The terminology is unclear, so the correct answer varies depending on which book you read. For example, Curtis, Orbital Mechanics for Engineering Students, says they are the same, but Vallado, Fundamentals of Astrodynamics and Applications, negates the $x$ and $z$ axes of his LVLH. Neither of these matches the definition shown in the picture you posted, so at least for the purpose of reading that paper, follow its definitions, not anyone else's! Then, when you read the next paper, expect its choices to be somewhat different.
There are several reasons for this muddle. For example, in the term "LVLH", "vertical" is a vector, but "horizontal" is a plane. Therefore, any rotation of an LVLH system about its V axis has the same local horizontal, though the basis vectors chosen may differ widely. Also, when you're in space, what exactly does "vertical" mean? With respect to what?

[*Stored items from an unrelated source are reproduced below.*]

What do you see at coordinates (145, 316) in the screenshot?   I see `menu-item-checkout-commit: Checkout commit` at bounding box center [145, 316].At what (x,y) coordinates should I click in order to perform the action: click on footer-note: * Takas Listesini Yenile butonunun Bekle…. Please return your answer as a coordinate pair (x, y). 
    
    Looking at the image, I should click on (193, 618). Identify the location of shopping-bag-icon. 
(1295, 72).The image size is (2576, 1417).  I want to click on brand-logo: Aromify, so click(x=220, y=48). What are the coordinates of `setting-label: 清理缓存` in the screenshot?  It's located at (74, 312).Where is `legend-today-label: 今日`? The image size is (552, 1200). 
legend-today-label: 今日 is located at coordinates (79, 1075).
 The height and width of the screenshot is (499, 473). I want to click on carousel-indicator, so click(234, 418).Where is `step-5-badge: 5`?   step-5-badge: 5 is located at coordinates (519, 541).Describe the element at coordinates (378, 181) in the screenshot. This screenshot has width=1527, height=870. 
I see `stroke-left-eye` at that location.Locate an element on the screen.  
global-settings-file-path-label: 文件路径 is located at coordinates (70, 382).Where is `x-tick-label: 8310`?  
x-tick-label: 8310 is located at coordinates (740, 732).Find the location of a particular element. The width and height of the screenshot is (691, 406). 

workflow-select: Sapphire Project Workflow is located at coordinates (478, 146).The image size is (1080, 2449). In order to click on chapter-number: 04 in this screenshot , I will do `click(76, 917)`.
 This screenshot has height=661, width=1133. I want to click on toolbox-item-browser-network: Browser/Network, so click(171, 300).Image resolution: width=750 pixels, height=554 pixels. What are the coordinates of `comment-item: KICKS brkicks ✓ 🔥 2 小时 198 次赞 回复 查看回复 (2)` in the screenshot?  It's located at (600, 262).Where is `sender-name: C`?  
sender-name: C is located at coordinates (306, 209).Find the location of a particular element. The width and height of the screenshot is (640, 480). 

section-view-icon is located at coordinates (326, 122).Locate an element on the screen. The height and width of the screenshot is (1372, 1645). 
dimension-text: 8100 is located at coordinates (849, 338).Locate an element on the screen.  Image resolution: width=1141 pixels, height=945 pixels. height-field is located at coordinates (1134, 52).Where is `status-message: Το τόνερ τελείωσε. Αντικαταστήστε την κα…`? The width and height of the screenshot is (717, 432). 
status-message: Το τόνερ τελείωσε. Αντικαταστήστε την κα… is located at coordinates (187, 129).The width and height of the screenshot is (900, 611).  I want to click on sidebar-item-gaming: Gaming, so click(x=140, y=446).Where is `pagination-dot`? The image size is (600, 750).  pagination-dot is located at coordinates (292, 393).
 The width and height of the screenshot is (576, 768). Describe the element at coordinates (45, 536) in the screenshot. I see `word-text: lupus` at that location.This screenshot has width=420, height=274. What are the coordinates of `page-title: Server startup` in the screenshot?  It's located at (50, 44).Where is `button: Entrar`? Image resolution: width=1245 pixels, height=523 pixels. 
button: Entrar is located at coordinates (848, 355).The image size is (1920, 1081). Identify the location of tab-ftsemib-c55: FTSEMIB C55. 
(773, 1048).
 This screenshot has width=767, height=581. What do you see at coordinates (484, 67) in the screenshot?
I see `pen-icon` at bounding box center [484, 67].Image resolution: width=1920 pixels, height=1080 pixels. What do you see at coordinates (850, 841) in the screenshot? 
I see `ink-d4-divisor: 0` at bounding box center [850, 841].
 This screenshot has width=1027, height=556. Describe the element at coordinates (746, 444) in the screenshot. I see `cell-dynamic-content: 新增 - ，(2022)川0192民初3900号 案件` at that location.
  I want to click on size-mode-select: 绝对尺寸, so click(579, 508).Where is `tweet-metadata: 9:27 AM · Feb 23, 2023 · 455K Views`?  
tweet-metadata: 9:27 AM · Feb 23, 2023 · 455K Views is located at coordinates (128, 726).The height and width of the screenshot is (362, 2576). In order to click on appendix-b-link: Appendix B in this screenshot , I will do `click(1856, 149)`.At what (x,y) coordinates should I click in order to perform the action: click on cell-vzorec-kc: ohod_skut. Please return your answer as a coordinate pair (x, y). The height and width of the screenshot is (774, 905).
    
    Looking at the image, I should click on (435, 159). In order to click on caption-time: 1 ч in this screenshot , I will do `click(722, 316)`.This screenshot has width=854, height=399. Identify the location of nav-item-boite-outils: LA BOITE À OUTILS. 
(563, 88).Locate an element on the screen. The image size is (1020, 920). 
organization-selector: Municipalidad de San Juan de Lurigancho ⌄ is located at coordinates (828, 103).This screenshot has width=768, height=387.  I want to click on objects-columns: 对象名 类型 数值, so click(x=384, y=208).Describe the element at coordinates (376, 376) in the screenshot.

Different authors make different choices. I described this in more detail here. David Hammen gave instructions here on various ways to make your own LVLH, with much the same warning about needing to adapt to the idiosyncrasies of whatever you're reading. The one Organic Marble's comment linked is very interesting because it shows yet another danger: the satellite in question is in orbit around the Sun, but the example LVLH frames are around the Earth. There are times when this sort of mixture of reference bodies is exactly the relationship you want for your frames, particularly if you need to adjust the attitude of an Earth-orbiting satellite in order to make its solar panels face the Sun, but it adds an additional layer of complexity that can hide nasty surprises.